Article originally appeared in Trains Magazine online News Wire March 6, 2013.
NORTH EAST, Pa. – The Lake Shore Railway Historical Society in North East will soon be the recipient of a historic diesel engine thought scrapped decades ago.
In 1954 General Electric produced a four-unit, 6,000-horsepower experimental locomotive that was leased to the Erie Railroad. It had a streamlined car painted black and yellow as Erie Railroad No. 750A-750D. The four spent half-a-decade testing in road service on the Erie, accumulating over one million miles of operating data. This data led to electrical refinements that culminated in the introduction of the GE U25B in 1959. The Universal Series was amajor step forward for GE that eventually led to its overcoming General Motors as the world’s No. 1 diesel locomotive manufacturer.

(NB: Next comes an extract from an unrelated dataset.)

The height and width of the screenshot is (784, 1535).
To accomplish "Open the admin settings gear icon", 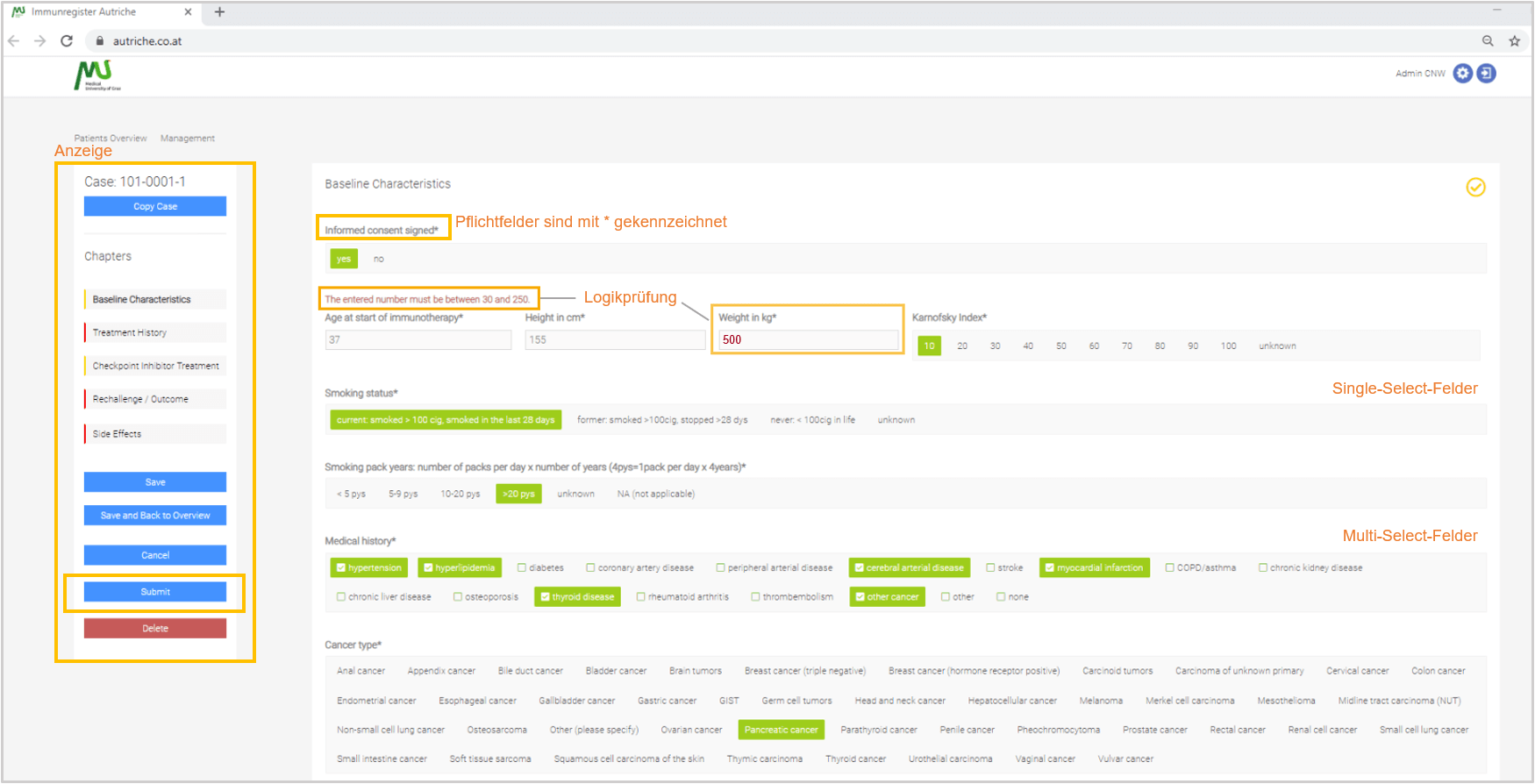I will coord(1462,74).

The locomotives had Cooper-Bessemer-designed power plants that were presumed to have been scrapped, but through a remarkable series of circumstances, one survives. Ray Grabowski Jr., president of the Lake Shore Railway Historical Society, recounted the story: “The locos were re-powered and sold to power-hungry Union Pacific. The original prototype engines, removed from the locomotives, were subjected to further testing. One engine was sent to Cooper-Bessemer’s factory in Mt. Vernon, Ohio for testing and disposal there.Well, it wasn’t disposed of, as was reported to GE. Instead, shop forces adapted and installed it inside the Mt. Vernon plant as power for air compressors. It ran faithfully up until just a couple months before Rolls Royce bought the C-B plant in 1996.
“The gentleman in charge of plant maintenance was originally involved in the GE test bed project. He contacted Lake Shore Railway Historical Society to see if there was interest in saving this ‘engine that no longer existed.’ The rest is history and the engine is in storage in a warehouse in Erie, Pa., waiting to come to North East to be added to the museum’s collection.”
The survivor is a 1,200 H.P. Cooper-Bessemer FVBL-8T. Cooper-Bessemer sold the rights to General Electric in 1953 for the development of larger versions of its engines for locomotive propulsion. Today the new locomotives that depart GE’s Erie, Pa. plant can trace their lineage back 59 years to this preserved engine. The museum hopes the engine will attract more visitors, perhaps even from overseas.